En France, les conditions de vie des étudiants se dégradent. Et malheureusement, ceux de la filière pharmacie ne sont pas épargnés. Plus de 46 % d’entre eux avouent « renoncer à se chauffer l’hiver » et près de 60 % déclarent « avoir changé leurs habitudes alimentaires, notamment en sautant des repas ». Enfin, 42,5 % d’entre eux affirment « travailler pour financer leurs études ». Un taux bien plus élevé qu’en 2018 (33,9 %). Ils sont également plus nombreux à négliger leur santé : « près de 29 % des étudiants en pharmacie ont déjà renoncé aux soins. » Après un appel aux dons lancé par l’association en novembre dernier, une vente aux enchères sera organisée sur le salon PharmagoraPlus, en mars prochain, pour venir en aide aux plus précaires d’entre eux.

Le fléau des violences sexistes et sexuelles

En 2024, 137 étudiants en pharmacie ont rapporté avoir été victimes d’agressions sexuelles », 399 « avoir subi des gestes inappropriés » et 740 avoir été « victimes de remarques sexistes ». Pire encore, 43 affirment « avoir été victimes d’un viol », dont 71 % auraient été causés par d’autres étudiants. « Ces comportements ne sont pas des faits isolés, mais bien des phénomènes systémiques qui nécessitent une prise en charge sérieuse et immédiate, mais surtout une réelle réponse aux signalements de la part des administrations. », décrit l’Anepf dans son rapport. Là encore, Marie Daudé a rappelé que Yannick Neuder avait récemment annoncé un nouveau plan d’action pour accueillir la parole des victimes, les accompagner davantage et renforcer l’efficacité des procédures.

________________

_Actions à mener_
1) Pouvez-vous condenser sous forme de liste le paragraphe de l'extrait qui commence par « En France, les conditions de vie », en gardant ses faits essentiels ?
2) Pouvez-vous reproduire fidèlement le passage de l'extrait qui commence aux mots « En 2024, 137 étudiants » et s'arrête après « l’efficacité des procédures. » ?
Les entrées n'interviennent pas dans ce travail.

________________

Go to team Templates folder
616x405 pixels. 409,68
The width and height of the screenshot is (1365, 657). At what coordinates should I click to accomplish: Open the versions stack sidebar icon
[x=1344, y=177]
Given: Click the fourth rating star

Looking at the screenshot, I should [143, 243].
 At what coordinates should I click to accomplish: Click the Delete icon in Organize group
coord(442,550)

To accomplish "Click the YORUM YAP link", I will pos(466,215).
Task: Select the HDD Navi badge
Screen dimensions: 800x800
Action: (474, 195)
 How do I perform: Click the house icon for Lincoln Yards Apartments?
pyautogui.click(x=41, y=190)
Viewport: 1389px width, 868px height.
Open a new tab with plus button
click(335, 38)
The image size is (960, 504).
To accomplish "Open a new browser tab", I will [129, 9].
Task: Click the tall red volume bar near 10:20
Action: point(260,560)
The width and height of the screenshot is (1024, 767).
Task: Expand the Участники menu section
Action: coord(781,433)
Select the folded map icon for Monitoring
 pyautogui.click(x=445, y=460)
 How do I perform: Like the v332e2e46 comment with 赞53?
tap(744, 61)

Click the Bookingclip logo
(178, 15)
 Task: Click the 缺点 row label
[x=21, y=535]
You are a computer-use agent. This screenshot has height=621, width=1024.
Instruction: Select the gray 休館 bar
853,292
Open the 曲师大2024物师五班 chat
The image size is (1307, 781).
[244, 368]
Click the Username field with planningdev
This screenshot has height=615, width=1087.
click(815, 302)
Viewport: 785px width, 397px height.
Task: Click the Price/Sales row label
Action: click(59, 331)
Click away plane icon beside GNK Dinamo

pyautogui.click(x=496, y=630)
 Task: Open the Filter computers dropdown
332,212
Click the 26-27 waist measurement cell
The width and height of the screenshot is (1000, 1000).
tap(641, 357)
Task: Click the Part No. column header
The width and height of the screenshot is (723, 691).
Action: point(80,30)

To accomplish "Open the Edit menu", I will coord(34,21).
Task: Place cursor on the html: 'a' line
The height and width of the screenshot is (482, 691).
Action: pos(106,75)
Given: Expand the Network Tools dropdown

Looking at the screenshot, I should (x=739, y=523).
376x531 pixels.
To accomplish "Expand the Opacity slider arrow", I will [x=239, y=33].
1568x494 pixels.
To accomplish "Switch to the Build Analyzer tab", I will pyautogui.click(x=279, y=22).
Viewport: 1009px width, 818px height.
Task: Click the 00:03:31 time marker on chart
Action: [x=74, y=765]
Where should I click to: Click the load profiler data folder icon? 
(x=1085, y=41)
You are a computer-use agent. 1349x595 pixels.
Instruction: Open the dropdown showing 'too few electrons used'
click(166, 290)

________________

_Réponses par tâche_
1)
- En France, les conditions de vie des étudiants se dégradent, et la filière pharmacie n'est pas épargnée.
- Plus de 46 % renoncent à se chauffer l'hiver.
- Près de 60 % ont changé leurs habitudes alimentaires, notamment en sautant des repas.
- 42,5 % travaillent pour financer leurs études, contre 33,9 % en 2018.
- Près de 29 % ont déjà renoncé aux soins.
- L'association a lancé un appel aux dons en novembre. Une vente aux enchères sera organisée en mars sur le salon PharmagoraPlus pour aider les plus précaires.

2)
En 2024, 137 étudiants en pharmacie ont rapporté avoir été victimes d’agressions sexuelles », 399 « avoir subi des gestes inappropriés » et 740 avoir été « victimes de remarques sexistes ». Pire encore, 43 affirment « avoir été victimes d’un viol », dont 71 % auraient été causés par d’autres étudiants. « Ces comportements ne sont pas des faits isolés, mais bien des phénomènes systémiques qui nécessitent une prise en charge sérieuse et immédiate, mais surtout une réelle réponse aux signalements de la part des administrations. », décrit l’Anepf dans son rapport. Là encore, Marie Daudé a rappelé que Yannick Neuder avait récemment annoncé un nouveau plan d’action pour accueillir la parole des victimes, les accompagner davantage et renforcer l’efficacité des procédures.